Über die jeweilige Konfiguration des Bremssystems entscheiden die Teams und Fahrer selbst: «Wir haben vier unterschiedliche Bremsbeläge für den 2019er-Bremssattel, ‚High-Mass‘ oder Standard, und zwei neue Standard-Beläge für den neuen Bremssattel, einen kleineren und einen größeren. Bei den Bremsscheiben ist die Situation im Vergleich zu 2019 unverändert: Es gibt vier Varianten: Zwei unterschiedliche Durchmesser, 320 oder 340 mm, jeweils in der ‚Low-Mass‘ und ‚High-Mass‘-Ausführung, also mit einem breiteren Reibring.»

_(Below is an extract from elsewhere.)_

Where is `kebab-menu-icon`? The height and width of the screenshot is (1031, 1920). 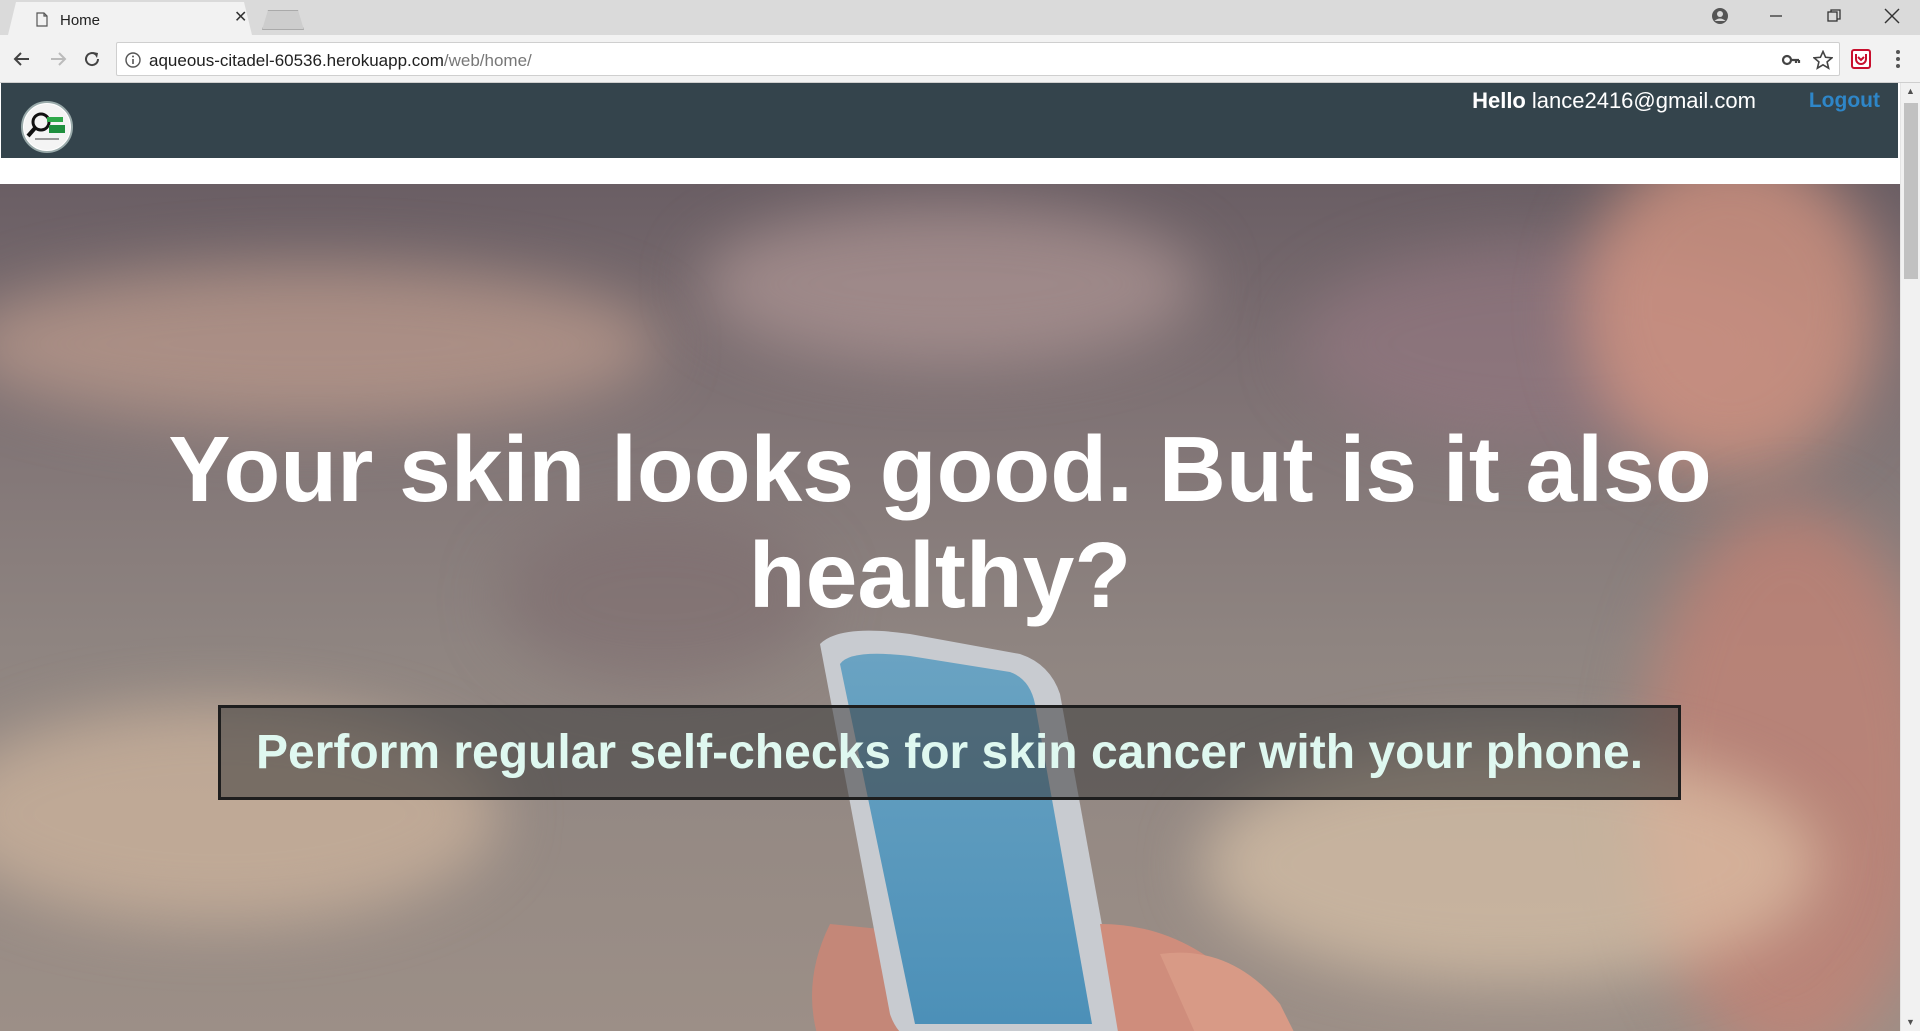 kebab-menu-icon is located at coordinates (1898, 59).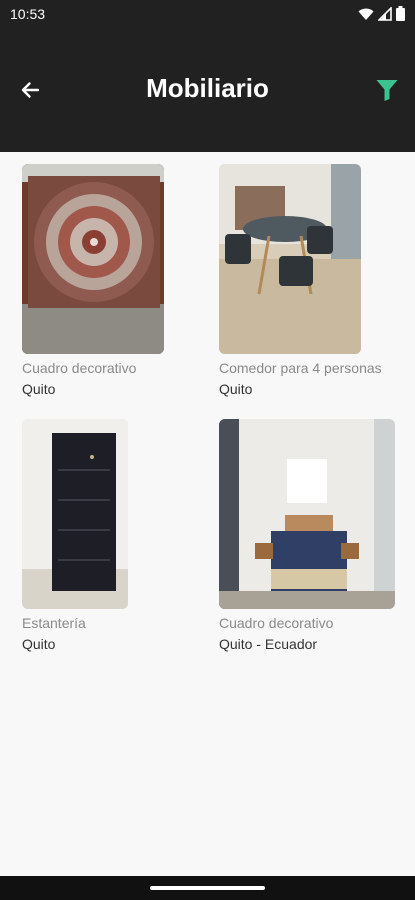 Image resolution: width=415 pixels, height=900 pixels. I want to click on item-title: Estantería, so click(54, 623).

«Wir haben allen empfohlen, auf den Strecken mit den härtesten Bremszonen den 2020er-Bremssattel zu verwenden, vor allem in Spielberg», kam der Brembo-Ingenieur zum entscheidenden Punkt. Auf dem Red Bull Ring seien dieser Empfehlung außer KTM, Aprilia und Avintia alle Teams gefolgt – und Viñales bildete bei Yamaha die Ausnahme: «Das Hauptproblem von Maverick war die falsche Wahl des Bremssattels im Rennen. Ich habe allen Yamaha-Teams erklärt und geraten, welche Variante sie verwenden sollten – das war natürlich der 2020er-Bremssattel, der für diese Art von Strecke optimiert ist. Aber die Entscheidung liegt am Ende beim Team, wir können sie nicht zwingen, einen bestimmten Bremssattel zu verwenden.»
«Wir können nur einen klaren Vorschlag machen, danach liegt es in der Hand von Mavericks Team und dem Fahrer, der sich für eine nicht korrekte Variante entschieden hat. Was passiert ist, hat damit zu tun», bekräftigte Bergami, der gleichzeitig auch betonte: «Natürlich tut uns sehr leid, was Maverick passiert ist. Wir wollen, dass alle Fahrer glücklich sind mit der Performance unseres Bremssystems. Er hat für seine Entscheidung bezahlt, während die anderen Yamaha-Jungs happy waren. Am Ende des Wochenendes war Valentino zum Beispiel sehr glücklich damit, wie wir sein Bremssystem verbessert haben.»
Die Kurven 1, 3 und 4 sind die härtesten Bremszonen um den Red Bull Ring: Turn 1 wird nach Start-Ziel im ersten oder zweiten Gang bei 85 km/h gefahren. In Kurve 3, hier kommt der erste Gang zum Einsatz, bremsen die MotoGP-Asse von 320 km/h auf 60 km/h ab. Turn 4 wird nach einer weiteren Vollgaspassage bei 80 bis 85 km/h im zweiten Gang genommen.
Auf den weniger fordernden Strecken verwenden aktuell nur Ducati, LCR und Suzuki immer das neue Bremssystem. Laut Bergami dürfte sich das aber ändern: «Nach dem Österreich-Wochenende, wo fast alle die neue Variante verwendet haben, glaube ich, dass sie es ab Misano an jedem Wochenende so machen werden. Die Fahrer haben den Vorteil erkannt, es wäre jetzt schwierig, wieder zum alten Bremssattel zurückzukehren.» Vor allem die konstante Bremswirkung spreche für das neue System.
Bereits 2021 könnten weitere Neuerung folgen: «Wir arbeiten immer an einer neuen Spezifikation, wir können uns nicht zurücklehnen, weil die Performance der Motorräder immer besser wird», weiß man auch bei Brembo. «Wir sind zufrieden mit der Performance des neuen Systems, aber wir arbeiten bereits an einer neuen Variante für die nächsten Jahren, um mit der steten Entwicklung der Bikes, die in den vergangenen Jahren unglaublich war, Schritt zu halten. Es ist schwer zu sagen, wann es bereit sein wird. Wir hatten jetzt zwei Rennen auf der Strecke, die den Bremsen am meisten abverlangt, und alles lief in die richtige Richtung. Es besteht jetzt also keine Dringlichkeit, aber wir könnten für die zweite Hälfte der nächsten Saison etwas Neues sehen.»
Übrigens: In Spielberg setzten alle Teams vorne eine Doppelbremsscheibe mit je 340 mm Durchmesser ein. Bei KTM erreichte die Betriebstemperatur im Rennen maximal 900 Grad, die Karbonbremsen funktionieren aber bereits bei 600 bis 700 Grad. An der RC16 sind auch die Kühleinlässe aus Karbon deutlich zu sehen.